> **TEXT TO READ**:

The information here is meant to serve as a guideline for Operational and Logistics issues surrounding your program. Volunteers, securing the route, purchases and delivering services like signage and volunteers kits, it is all here. Keep in mind that every city is different, so this is meant to be more of a guide than hard and fast rules.
Volunteers are the backbone of any Open Streets program. But where do you start? Where can you find volunteers? What tasks should each volunteer do? This tool will help you answer that question!
Using the descriptions below and the accompanying graphic, you can easily calculate the minimum number of volunteers you will need at your Open Streets program. We suggest creating a master volunteer map of where each volunteer should be.
Be sure to check with the body issuing your permits to confirm where you can use volunteers and where police or traffic officers are necessary.
Block Captains need to be very responsible and trusted volunteers. Ideally the volunteers in this position would be trusted community leaders who are pre-selected.
It is important that Roving Cyclists be familiar with the various responsibilities of the volunteers they offer breaks to.
Encourage Ambassadors to make the barricade “their own” with music, signs, decorations, costumes, etc.
This position requires concentration on the light cycle, therefore Intersection Monitor volunteers should be given regular breaks.
See our evaluation tool (take to Evaluation Page) for ways to evaluate your Open Streets program.
The quantity of these volunteers depends on the length of your route, the required equipment to close your street, the process of setting up and taking down the program, and how complex your complementary activity hubs are logistically.

> **WRITTEN EXERCISE 1**: Return the passage of the Open Streets volunteer guide starting at "Block Captains need" and ending at "evaluate your Open Streets program.", copied word for word.
> **WRITTEN EXERCISE 2**: Resume the Open Streets volunteer guide from where it stops, carrying it on in the same style.

> **PROVIDED MATERIAL**:

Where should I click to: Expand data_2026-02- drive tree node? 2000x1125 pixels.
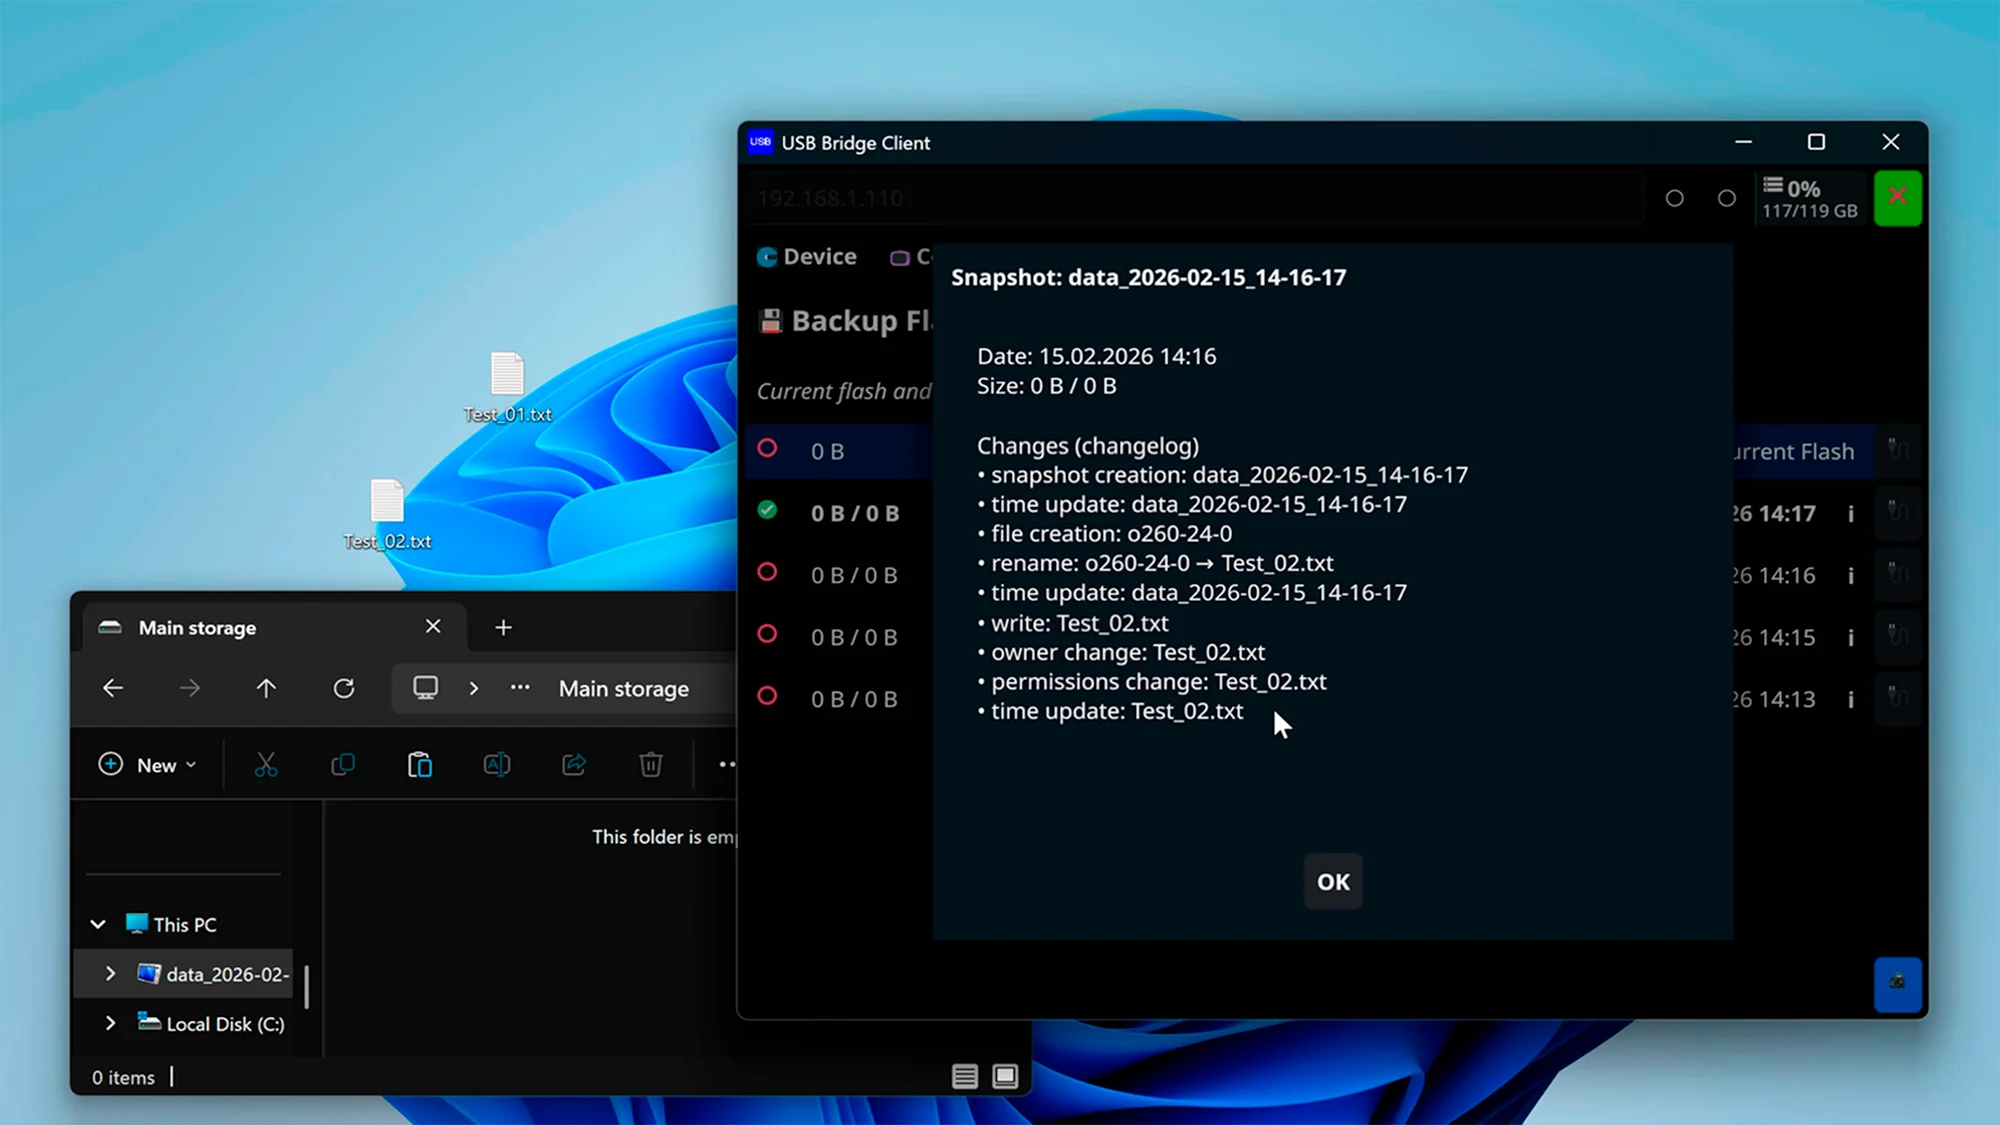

> **WRITTEN ANSWER 1**:
Block Captains need to be very responsible and trusted volunteers. Ideally the volunteers in this position would be trusted community leaders who are pre-selected.
It is important that Roving Cyclists be familiar with the various responsibilities of the volunteers they offer breaks to.
Encourage Ambassadors to make the barricade “their own” with music, signs, decorations, costumes, etc.
This position requires concentration on the light cycle, therefore Intersection Monitor volunteers should be given regular breaks.
See our evaluation tool (take to Evaluation Page) for ways to evaluate your Open Streets program.

> **WRITTEN ANSWER 2**:
Your route might require extra support in specific areas i.e. asking people to slow down on a hill, or asking cyclists to dismount in a pedestrian area, coordinating complementary activities, etc. These positions will be specific to your program.
Ideally, it’s great to meet your volunteers before the first date of your Open Streets program. That way you have a better understanding of what positions individuals will be best suited for. Consider hosting a couple of volunteer training options where you can brief individuals about the program and they have the opportunity to ask questions about their positions.
After each volunteer receives the above information they should be briefed on the specifics of their volunteer role and responsibility. Use the information above to guide the education of volunteers in each role.
Once you know how many volunteers you will need for your program you’ll have to find that number of people to fill the positions! Where might you find them? Think about the kind of people you want to volunteer, what groups are already advocates of your Open Streets program, and who might have people willing to volunteer at your program or would be willing to spread the word about it?
The easiest method to register individuals as volunteers is to have them fill out an online form with their information. This will help facilitate communication and management.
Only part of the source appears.